Slaves carried the poles only as far as the outside of the skin walls, since Edipon would not admit them inside, and it was up to Jason and Mikah to drag them laboriously to the site. The D’zertanoj, who never did physical labor, thought it was very funny when Jason suggested that they help. Once in position by the engine, Jason dug channels beneath it and forced the bars under. When this was done he took turns with Mikah in digging out the sand beneath until the engine stood over a pit supported only by the bars. Jason let himself down and examined the bottom of the machine. It was smooth and featureless.

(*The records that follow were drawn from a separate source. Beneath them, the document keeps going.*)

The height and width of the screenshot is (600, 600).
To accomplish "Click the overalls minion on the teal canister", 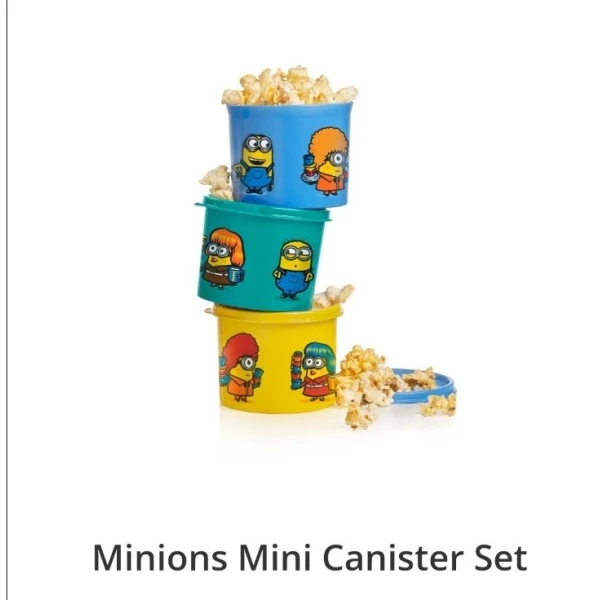I will pyautogui.click(x=293, y=269).
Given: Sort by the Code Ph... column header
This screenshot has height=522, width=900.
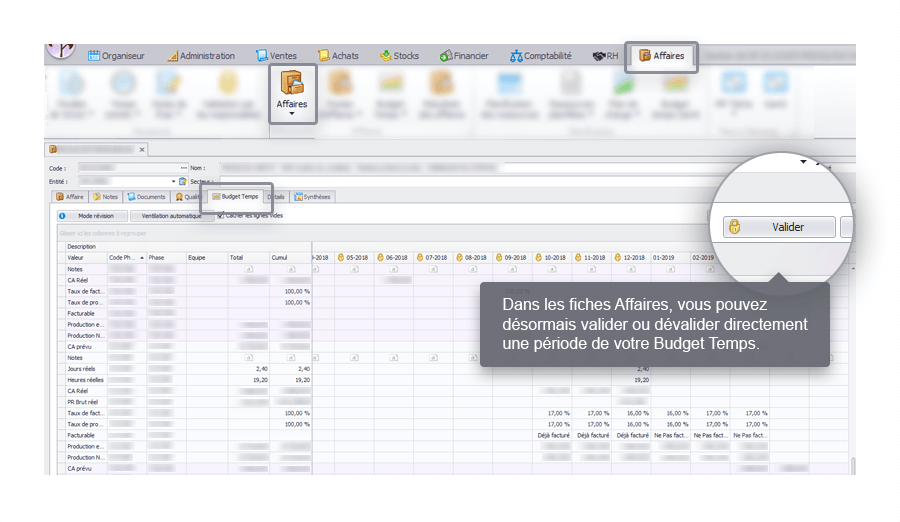Looking at the screenshot, I should coord(126,257).
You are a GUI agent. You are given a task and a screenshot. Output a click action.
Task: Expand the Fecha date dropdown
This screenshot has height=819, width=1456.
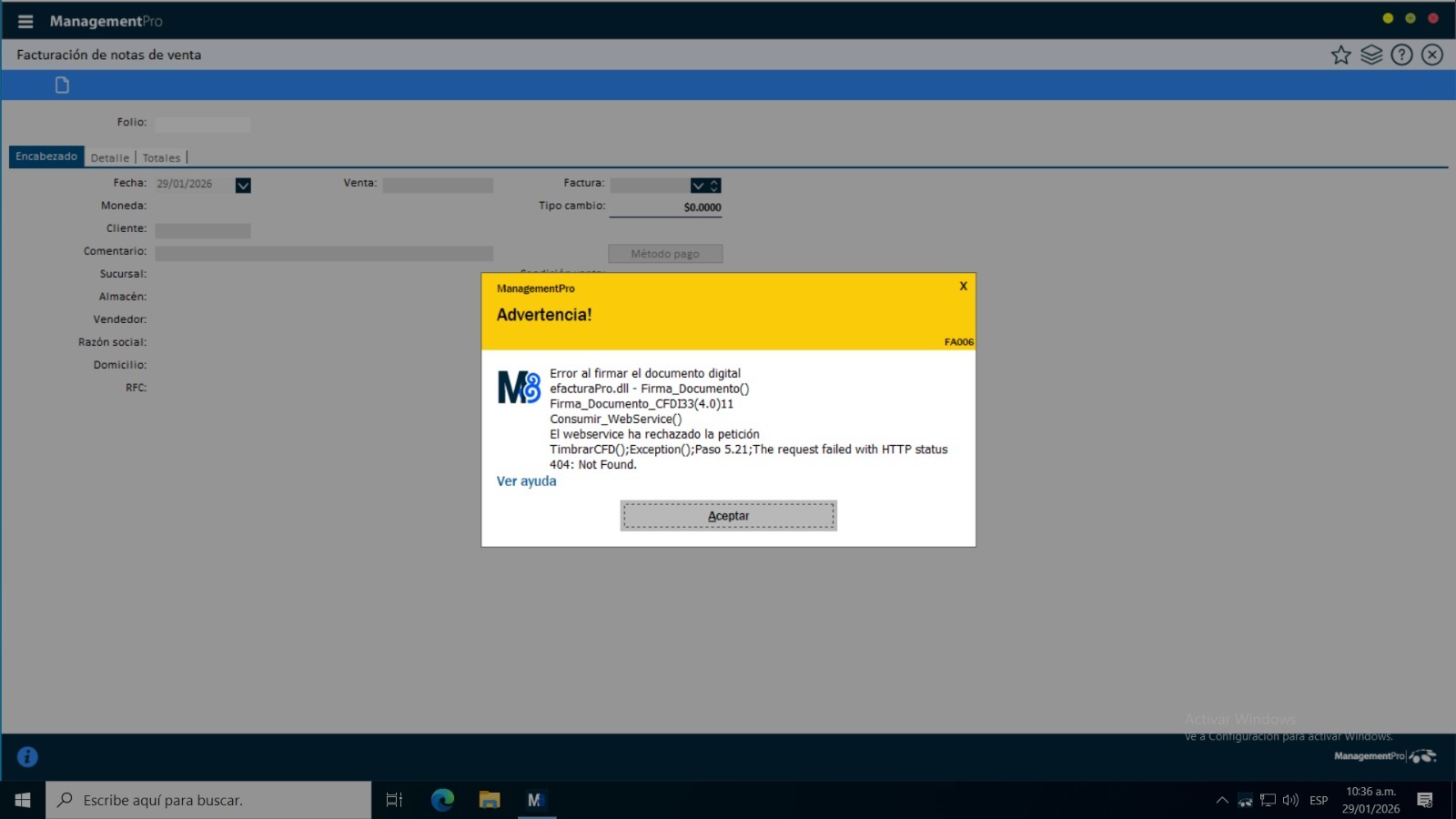tap(243, 185)
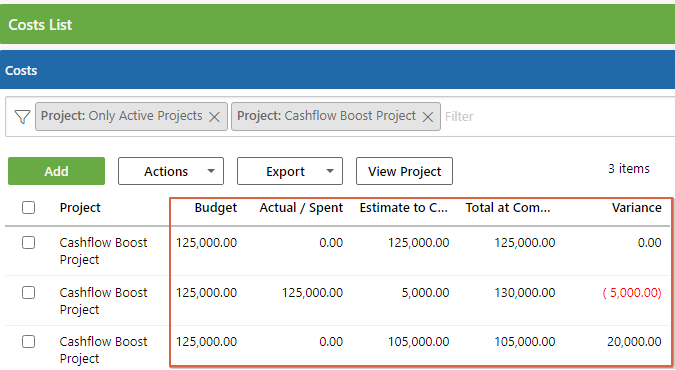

Once more he scratched away the paint with careful precision, until it was cleared around the edges. Here the solid metal gave way to solder and he picked at this until he discovered that a piece of sheet metal had been soldered at the edges and fastened to the bedplate. “Very tricky, these Appsalanoj,” he chortled and attacked the solder with a knife blade. When one end was loose he slowly pulled the sheet of metal away, making positive that there was nothing attached to it, nor that it had been booby-trapped in any way. It came off easily enough and clanged down into the pit. The revealed surface was smooth metal, featureless and hard.
“Enough for one day,” Jason said, climbing out of the pit and brushing off his hands. It was almost dark. “We’ve accomplished enough for now and I want to think a bit before I go ahead. So far luck has been on our side, but I don’t think it should be this easy. I hope you brought your suitcase with you, Mikah, because you’re moving in with me.”

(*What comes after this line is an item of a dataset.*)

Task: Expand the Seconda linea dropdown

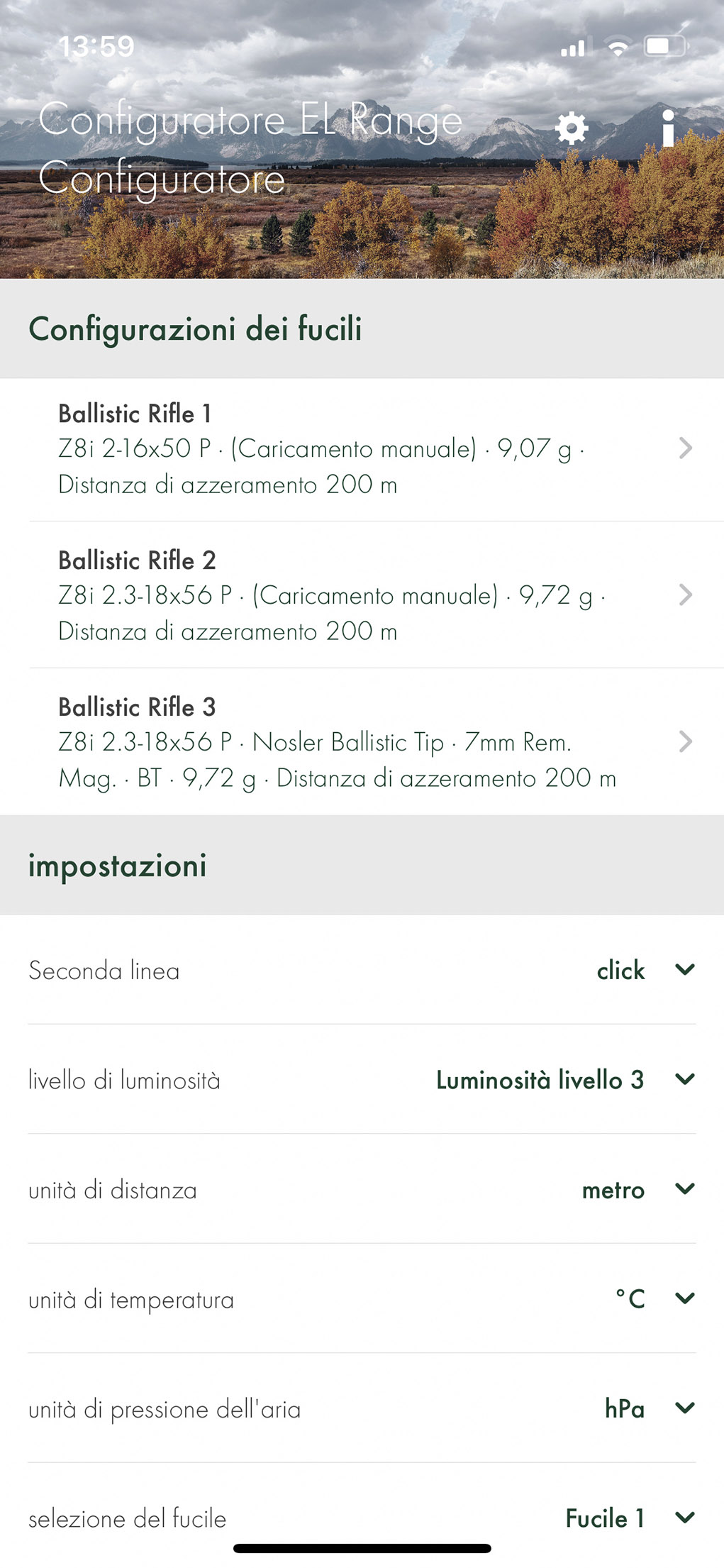Action: (x=684, y=969)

“Never! A sink of sin, depravity — ”
Jason looked him coldly in the eye and with each word he spoke he stabbed him in the chest with his finger to drive home the point. “You are moving in with me because that is essential to our plans. And if you stop referring to my moral weaknesses I’ll stop talking about yours. Now come on.”
Living with Mikah Samon was trying, but barely possible. He made Ijale and Jason go to the far wall and turn their backs and promise not to look while he bathed behind a screen of skins. Jason did this but exacted a small revenge by telling Ijale jokes so that they tittered together and Mikah would be sure they were laughing at him. The screen of skins remained after the bath, and was reinforced, and Mikah retired behind it to sleep. Their food still consisted only of krenoj and Jason shuddered while he admitted that he was actually growing used to them.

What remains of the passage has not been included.